Kartoffelauflauf mit Spargel
(Potato and Asparagus Casserole)
2 lbs Green or White Asparagus
1 3/4 lb Potatoes
3/4 lb Ham, cut into small cubes
3/4 lb (300g) Creme Fraiche
1/2 lb Emmentaler Cheese, grated
1 Clove of Garlic, finely chopped
Salt, White Pepper, and Nutmeg to taste
Wash the asparagus. If using white asparagus, peel the asparagus. Cut the asparagus into 1 inch pieces. Add water to a large pot along with 1 teaspoon salt and 1 teaspoon butter. Cook the asparagus in the 10-15 minutes.

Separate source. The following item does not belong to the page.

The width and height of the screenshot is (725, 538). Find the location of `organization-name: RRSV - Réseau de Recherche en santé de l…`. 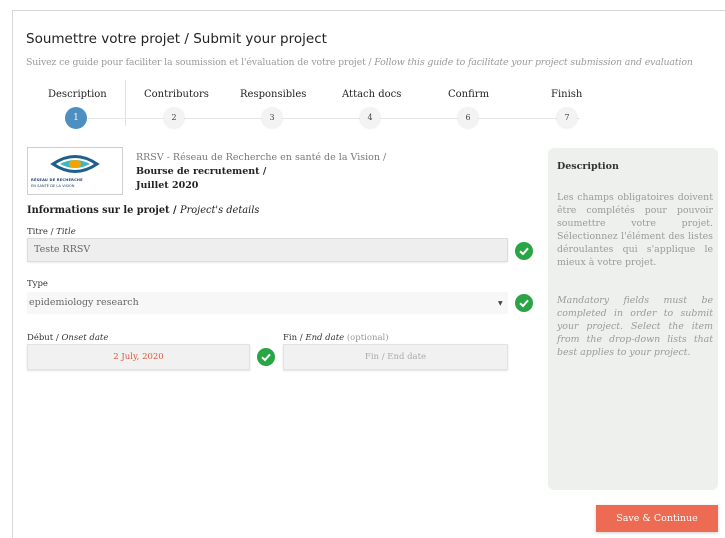

organization-name: RRSV - Réseau de Recherche en santé de l… is located at coordinates (262, 158).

Remove the asparagus.
Wash to potatoes but do not peel them yet. Cook the potatoes in boiling water. Rinse the potatoes with cold water to cool them. Peel the cooked potatoes and cut them into thin slices.
Mix the Creme Fraiche with salt, pepper, and nutmeg. Mix in the garlic.
Lightly butter a casserole dish. Arrange the asparagus pieces , potato slices, and ham cubes evenly. Pour the Creme Fraiche mixture over the casserole. Distribute evenly. Sprinkle the emmentaler cheese over the casserole. Bake in a pre-heated 400°F (200°C) oven for 20 minutes.